Wednesday’s stock market computer shutdown at the New York Stock Exchange was exaggerated in part by a very human problem.
As the market’s complicated computer infrastructure went into meltdown, the exchange announced it would cancel any affected trades.
One problem: All of those electronic trades had to be nullified manually.
“At the NYSE this is a manual process,” said Sal Arnuk, a principal at Themis Trading. “Is the NYSE technologically the most (robust) exchange in the world? No. The fact of the matter is the different exchange operators have diverse standards, different architecture. Some of them are more legacy than others. This is to be expected from time to time.”
In reality, Arnuk, who along with Themis partner Joe Saluzzi has been a frequent critic of market structure, said this is one instance where fragmentation, or the far-flung nature of stock market trading venues, worked to its advantage.
Stocks are trading elsewhere, with the multiple other exchanges such as the Nasdaq, BATS, IEX, Archipelago and others in full vigor.
The quickest comparison for the NYSE glitch was the three-hour shutdown at the Nasdaq, the midtown New York exchange that trades mostly technology issues. The event, nicknamed the “flash freeze” happened on Aug. 22, 2013 and brought howls from some traders about how technology was creating its own problems in the markets.

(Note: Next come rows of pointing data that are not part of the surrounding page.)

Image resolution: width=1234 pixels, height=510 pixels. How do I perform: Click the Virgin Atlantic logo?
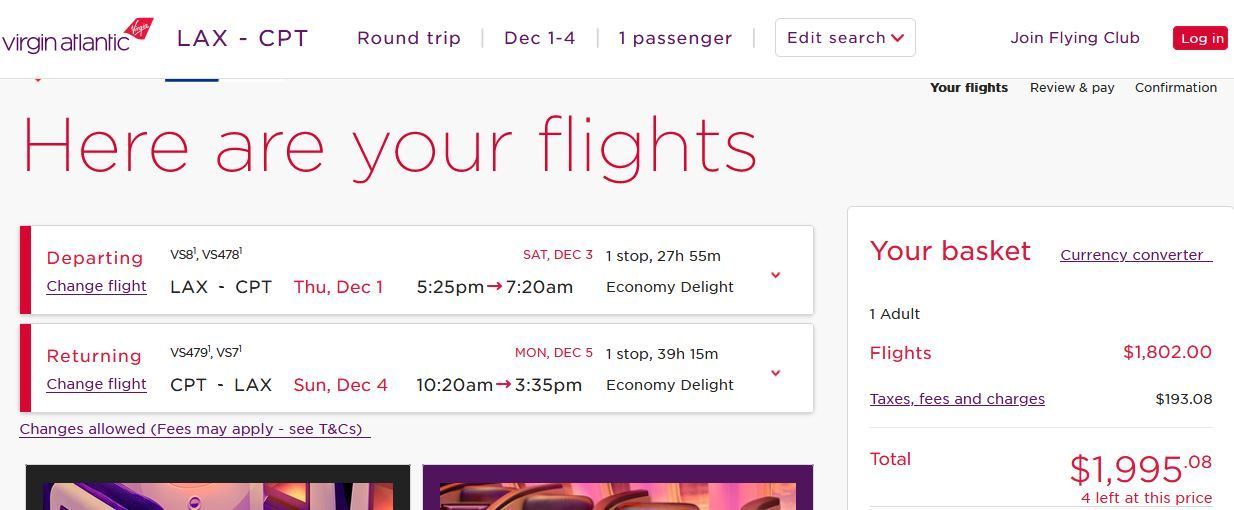[x=77, y=37]
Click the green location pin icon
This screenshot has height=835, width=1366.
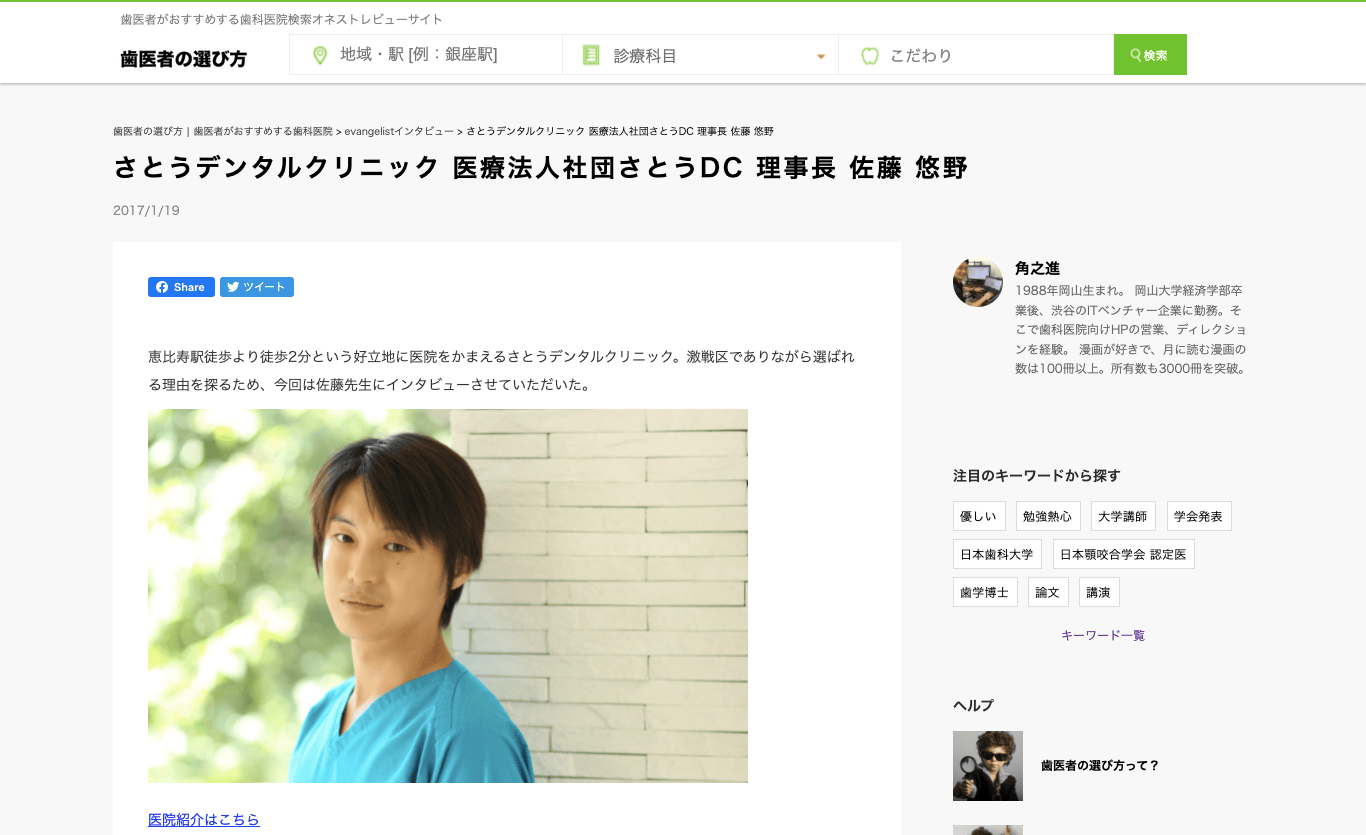point(320,55)
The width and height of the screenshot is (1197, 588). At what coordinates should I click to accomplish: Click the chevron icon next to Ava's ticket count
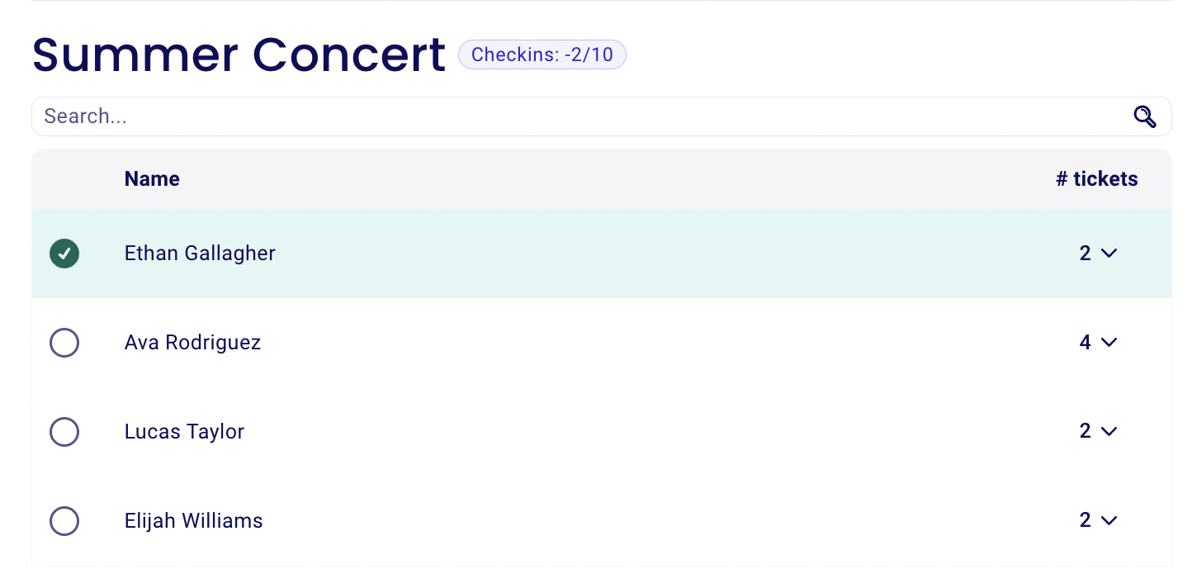(x=1109, y=342)
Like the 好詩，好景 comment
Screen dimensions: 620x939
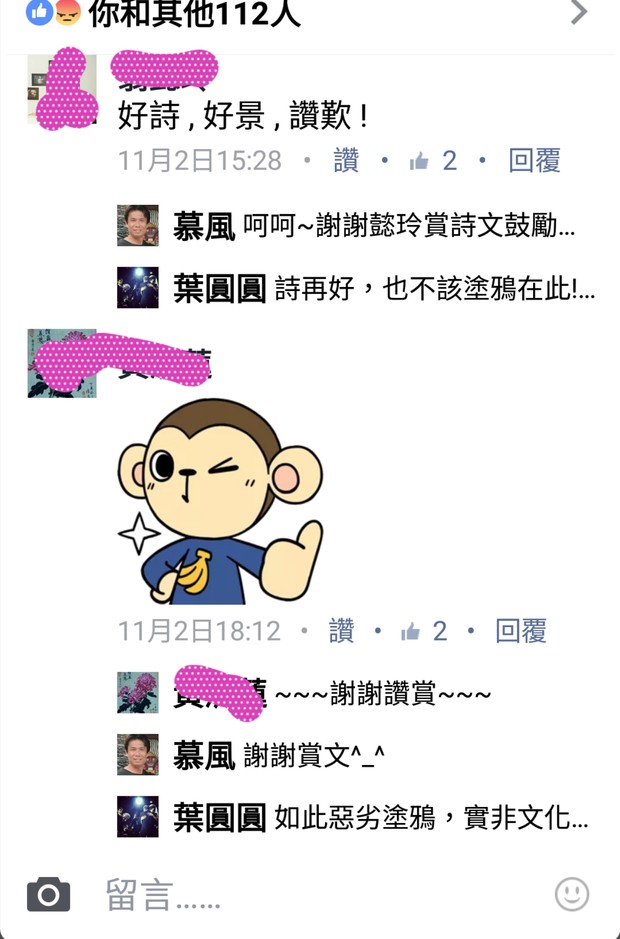tap(346, 160)
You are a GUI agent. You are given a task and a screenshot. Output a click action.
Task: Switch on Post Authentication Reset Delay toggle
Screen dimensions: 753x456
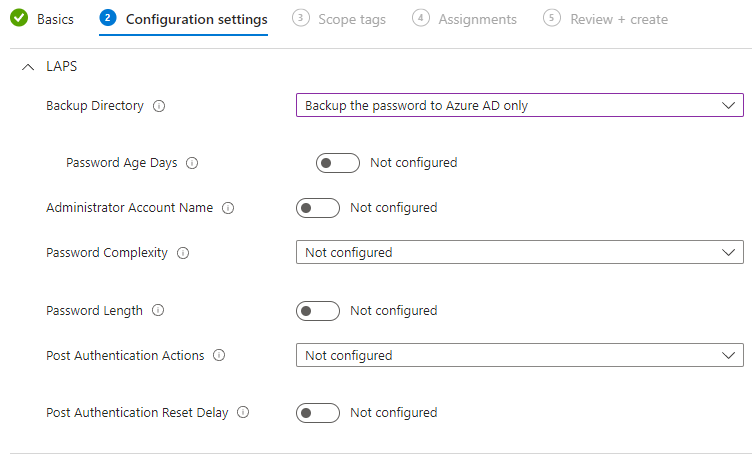(317, 412)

In that case, the problem was traced to a SIP, or a Securities Information Processor, a device that provides price feeds to traders.
Though the issue caused a degree of market mayhem similar to Wednesday’s NYSE event, the actual damage was minimal. Both events occurred on days when trading volume was low and thus helped mitigate problems.
NYSE floor trading accounts for about 25 percent for total NYSE composite volume.